判例―歩合制の導入― (2003年4月号より抜粋)  
   

 

 
 

総人件費抑制でない― 移行の手続きも妥当

K商事事件 大阪地方裁判所(平14.7.19判決)

営業社員の働きが悪いとき、真っ先に思い浮かぶ対応策は、歩合給制の導入でしょう。本事件は、制度改定に伴い大幅に賃金ダウンした社員が、退職後に、旧制度に基づく賃金額との差額支払いを求めたものです。しかし、裁判所は、歩合給制への移行には合理性があるとして、請求を棄却しました。

歩合給を適用する条件は、チームでなく個人単位で業務を担当し、その成果を目に見える数字で表せることと要約できるでしょう。原告の担当業務は、商工ローン会社の営業で歩合給にはおあつらえ向きの職種といえます。

実際には、古株の社員がおいしい仕事を手放さず、新しい社員は新市場開拓で苦しい思いをするなど、なかなか難しい面もありますが、やはり「数字」による評価は、有無をいわせぬ説得力をもっています。実績の上がらない社員の賃金を引き下げる場合、泥臭いようですが、その効果は侮りがたいものがあります。訴えを起こした社員たちは、入社当時は月給制で働いていました。

しかし、同業会社間の競争が激化したため会社は営業社員を対象に、基本給と精勤手当以外は顧客件数・貸出残高に応じて手当を支給する方針を打ち出し、その後も、漸次、基本給の減額措置を講じました。

原告たちは、歩合は稼げず、基本給は減るというダブルパンチに、しばらくは耐えていたものの、ついに退職に踏み切り、会社に対し、歩合給制への移行は無効であり、旧規定に基づく賃金との差額を払えと請求しました。

歩合給制への移行について、裁判所は「会社は新たな給与体系の詳細を記載した書面を従業員に回覧させ、これを閲覧可能な場所に掲示したこと、歩合給制の導入により営業社員10人中6人の賃金手取額がそれ以前の手取額を上回ったこと」などを理由に、その合理性を認めました。
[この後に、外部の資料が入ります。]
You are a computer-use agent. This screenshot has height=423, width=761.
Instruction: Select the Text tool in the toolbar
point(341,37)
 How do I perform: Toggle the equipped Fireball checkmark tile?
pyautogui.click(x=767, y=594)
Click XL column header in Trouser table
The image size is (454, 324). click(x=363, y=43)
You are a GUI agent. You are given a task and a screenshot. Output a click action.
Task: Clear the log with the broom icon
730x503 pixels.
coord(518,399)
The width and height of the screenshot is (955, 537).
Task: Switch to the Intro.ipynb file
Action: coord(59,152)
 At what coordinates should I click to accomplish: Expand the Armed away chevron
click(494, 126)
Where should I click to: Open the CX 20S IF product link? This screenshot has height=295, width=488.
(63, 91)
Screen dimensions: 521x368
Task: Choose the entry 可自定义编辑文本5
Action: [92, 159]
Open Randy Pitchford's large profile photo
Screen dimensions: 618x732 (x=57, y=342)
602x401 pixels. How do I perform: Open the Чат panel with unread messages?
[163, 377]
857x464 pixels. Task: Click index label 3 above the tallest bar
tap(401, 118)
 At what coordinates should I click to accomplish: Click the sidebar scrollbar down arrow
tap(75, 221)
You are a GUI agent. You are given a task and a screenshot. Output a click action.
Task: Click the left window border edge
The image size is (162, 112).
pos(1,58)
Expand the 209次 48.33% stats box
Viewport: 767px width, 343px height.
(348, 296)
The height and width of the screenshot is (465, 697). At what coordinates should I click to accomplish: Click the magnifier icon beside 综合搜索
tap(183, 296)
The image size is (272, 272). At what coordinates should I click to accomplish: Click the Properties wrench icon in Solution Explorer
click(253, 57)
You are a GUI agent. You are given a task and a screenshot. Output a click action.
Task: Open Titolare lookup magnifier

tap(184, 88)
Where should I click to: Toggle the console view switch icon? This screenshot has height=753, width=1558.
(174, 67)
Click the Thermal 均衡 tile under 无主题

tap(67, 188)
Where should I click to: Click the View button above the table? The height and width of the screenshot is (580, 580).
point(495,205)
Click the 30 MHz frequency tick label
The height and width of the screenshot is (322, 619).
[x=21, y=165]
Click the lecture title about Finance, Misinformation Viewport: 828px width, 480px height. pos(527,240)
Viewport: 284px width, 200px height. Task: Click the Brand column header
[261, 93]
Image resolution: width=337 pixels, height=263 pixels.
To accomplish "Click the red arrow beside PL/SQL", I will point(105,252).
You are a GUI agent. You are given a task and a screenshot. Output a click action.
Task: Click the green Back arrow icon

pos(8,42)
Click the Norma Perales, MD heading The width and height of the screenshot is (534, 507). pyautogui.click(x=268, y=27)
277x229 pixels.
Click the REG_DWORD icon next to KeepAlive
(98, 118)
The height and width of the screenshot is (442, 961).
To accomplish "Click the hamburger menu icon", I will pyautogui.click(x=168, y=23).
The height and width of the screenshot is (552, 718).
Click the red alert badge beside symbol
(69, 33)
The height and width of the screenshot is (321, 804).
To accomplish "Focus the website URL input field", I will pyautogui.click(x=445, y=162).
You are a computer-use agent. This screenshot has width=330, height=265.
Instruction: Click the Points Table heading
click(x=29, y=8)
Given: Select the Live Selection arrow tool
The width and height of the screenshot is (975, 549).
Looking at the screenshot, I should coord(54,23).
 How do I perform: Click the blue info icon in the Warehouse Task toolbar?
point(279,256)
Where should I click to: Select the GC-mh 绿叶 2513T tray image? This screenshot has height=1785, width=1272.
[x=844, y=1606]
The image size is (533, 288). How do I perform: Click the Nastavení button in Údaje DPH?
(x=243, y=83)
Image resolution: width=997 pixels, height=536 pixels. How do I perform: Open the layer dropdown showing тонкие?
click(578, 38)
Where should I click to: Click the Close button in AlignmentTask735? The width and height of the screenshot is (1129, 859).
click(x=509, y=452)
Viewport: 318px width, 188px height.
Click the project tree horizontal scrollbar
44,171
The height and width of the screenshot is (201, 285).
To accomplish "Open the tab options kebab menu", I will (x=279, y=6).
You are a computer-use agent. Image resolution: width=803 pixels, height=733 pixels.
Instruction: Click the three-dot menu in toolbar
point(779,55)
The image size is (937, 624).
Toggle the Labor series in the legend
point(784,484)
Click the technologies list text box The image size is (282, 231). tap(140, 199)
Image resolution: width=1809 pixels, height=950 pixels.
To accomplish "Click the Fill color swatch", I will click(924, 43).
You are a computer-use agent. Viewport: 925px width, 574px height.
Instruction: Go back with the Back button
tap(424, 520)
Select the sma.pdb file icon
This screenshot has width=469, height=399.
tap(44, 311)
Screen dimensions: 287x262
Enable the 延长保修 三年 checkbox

会社側の勝因は、まず第1に、移行に当たって必要な手順を尽くしていたことです。これに対し、原告たちは、特段抗議することなく、減額された賃金を受領し続けていました。そこで、裁判所は、「賃金を会社側が一方的に減額することは認められないが、本件の場合、黙示で承諾していたものと認められる」と判断しました。

勝因の第2は、総人件費を縮小することなく、移行を実施したことです。給料が下がった社員ばかりでなく、上がった社員もいた点が重要です。判決文では、「歩合給制が直ちに従業員に不利益な賃金体系であるとはいえないし、むしろ営業社員の中には成果主義導入を歓迎する者もいた」と述べています。

この2つのポイントを踏まえていないと、会社側が負ける恐れが強いので、肝に銘じておくべきです。

なお、歩合給制だからといって時間外割増の支払いを免れることはできず、この点に限っては、原告たちの請求が通っています。